Russian mathematician (1864–1926)

Vladimir Andreevich Steklov (Влади́мир Андре́евич Стекло́в; 9 January 1864 – 30 May 1926) was a prominent Russian and Soviet mathematician, mechanician and physicist.

== Biography ==
Steklov was born in Nizhny Novgorod, Russia. In 1887 he graduated from the Kharkov University, where he was a student of Aleksandr Lyapunov.

In 1889–1906 he worked at the Department of Mechanics of this university. He became a full professor in 1896. During 1893–1905 he also taught theoretical mechanics in the Kharkov Polytechnical Institute (now known as Kharkiv Polytechnic Institute). In 1906 he started working at Petersburg University.

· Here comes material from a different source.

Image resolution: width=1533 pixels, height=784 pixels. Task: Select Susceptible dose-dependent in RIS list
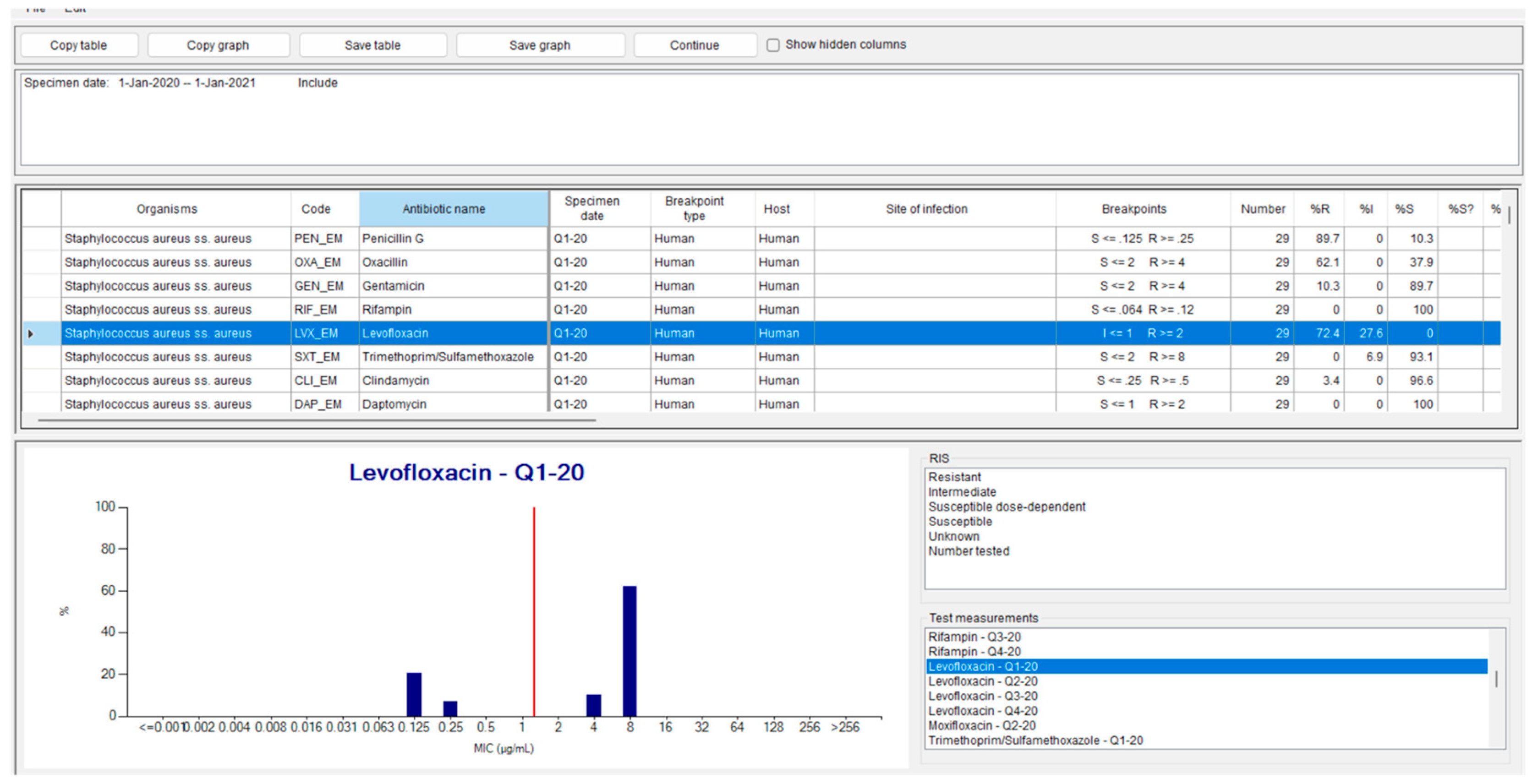click(x=1006, y=507)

In 1921 he petitioned for the creation of the Institute of Physics and Mathematics. Upon his death, the institute was named after him. The Mathematics Department split from the Institute in 1934. It is now known as Steklov Institute of Mathematics. A lunar impact crater is also named after him.

Steklov wrote a number of works on the history of science. He was an Invited Speaker of the ICM in 1924 in Toronto.

In 1926 he was elected a corresponding member of the Göttingen Academy of Sciences and Humanities.

Steklov died in Gaspra, Crimea, USSR. He was interred in Saint Petersburg, Russia.